Professional liability insurance policies cover professionals for claims arising within the agreed upon policy period. At first blush this appears to be a relatively simple concept but there is plenty of room for confusion which can result in a lack of coverage. What is a claim? The fact that a lawsuit was filed within a policy period does not necessarily mean that the “claim” giving rise to the lawsuit is covered under a PL policy. A perfect example of this issue was presented to the court earlier this month in Regency Title Co. v. Westchester Fire Ins., (E.D. Tex. Nov. 15, 2013) during which the USDC for the Eastern District of Texas considered the date on which a claim arises for purposes of triggering coverage.

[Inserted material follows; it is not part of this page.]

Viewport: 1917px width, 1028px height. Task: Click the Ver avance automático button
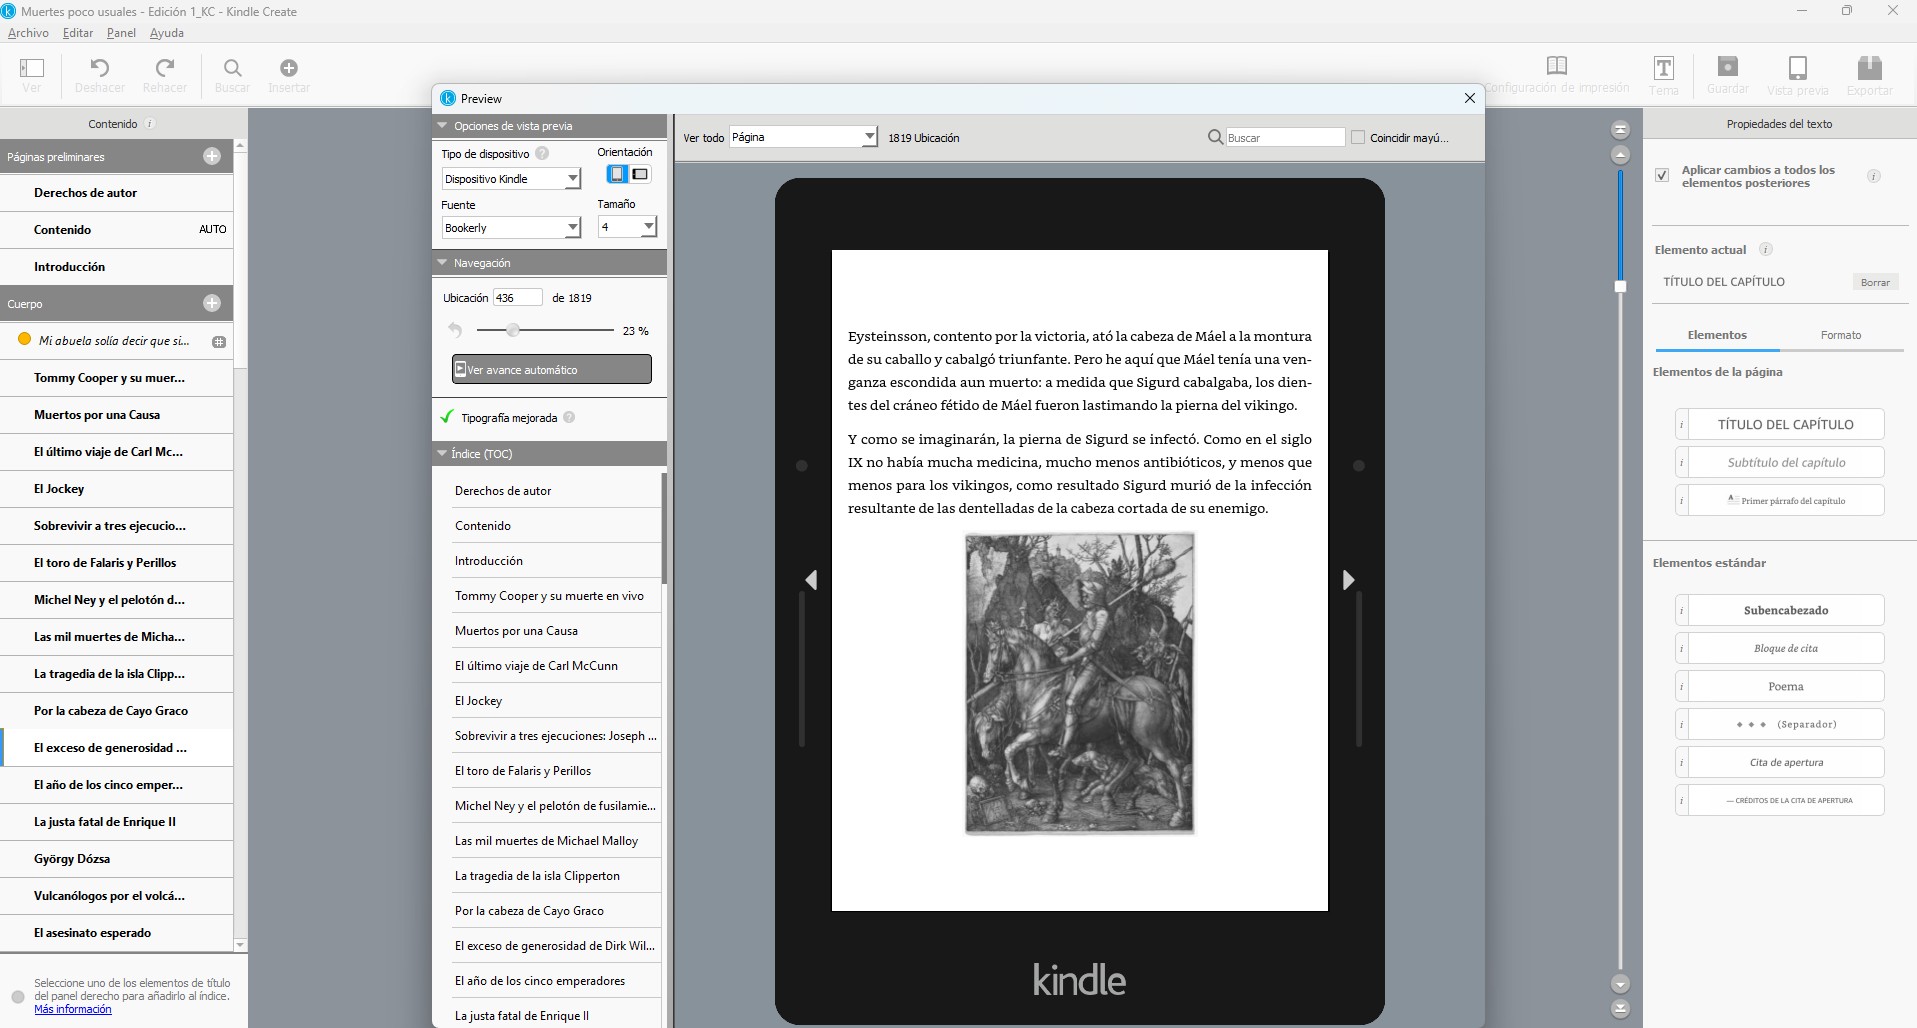(x=551, y=369)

In Regency, the insured purchased a PL policy that provided coverage for “claims made and reported” during the policy period (9/1/09 – 9/1/10). The insured was sued within that period for negligence, breach of contract, and other causes of action. When the insured promptly notified its PL carrier of the lawsuit, the carrier refused coverage. According to the carrier, although the underlying lawsuit was filed within the policy period, the “claim” giving rise to coverage was triggered one year earlier when the underlying plaintiff filed a grievance against the insured with the Texas Department of Insurance.
The insured filed a petition seeking coverage. The district court considered the definition of a “claim” within the insurance policy, which included “a written demand against any Insured” and “a civil, administrative, or regulatory investigation against any Insured.” Based on these definitions, the court held that the initial complaint filed with the Department of Insurance constituted a “claim” within the meaning of the policy. Because this complaint was filed before the start of the policy period, the court ruled that the insured was not entitled to coverage.

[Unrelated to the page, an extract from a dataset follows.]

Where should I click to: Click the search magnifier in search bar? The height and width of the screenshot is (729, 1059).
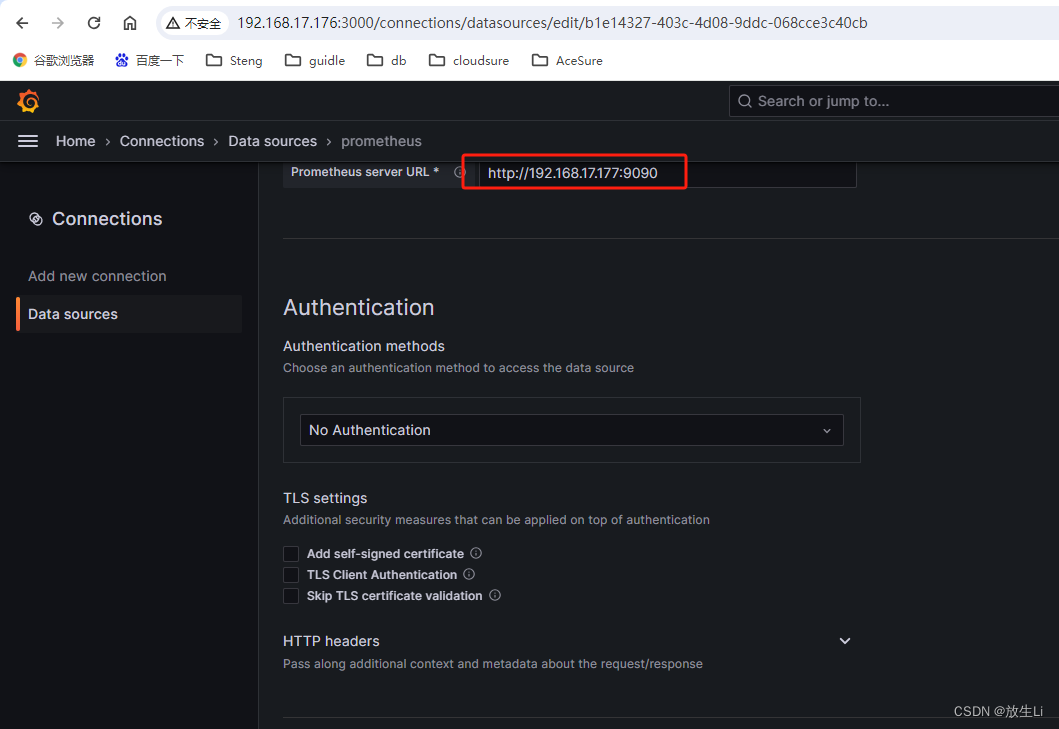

There are several lessons here. First, read your policy! In selecting a PL policy, professionals should be sure to determine what claims are covered and should consider whether any preexisting complaints could be included within the definition. Further, professionals should inform their carrier or broker at the first sign of pending or threatened litigation or similar proceedings. Failure to notify a carrier of a claim within the policy period could mean a loss of coverage and personal liability for the insured.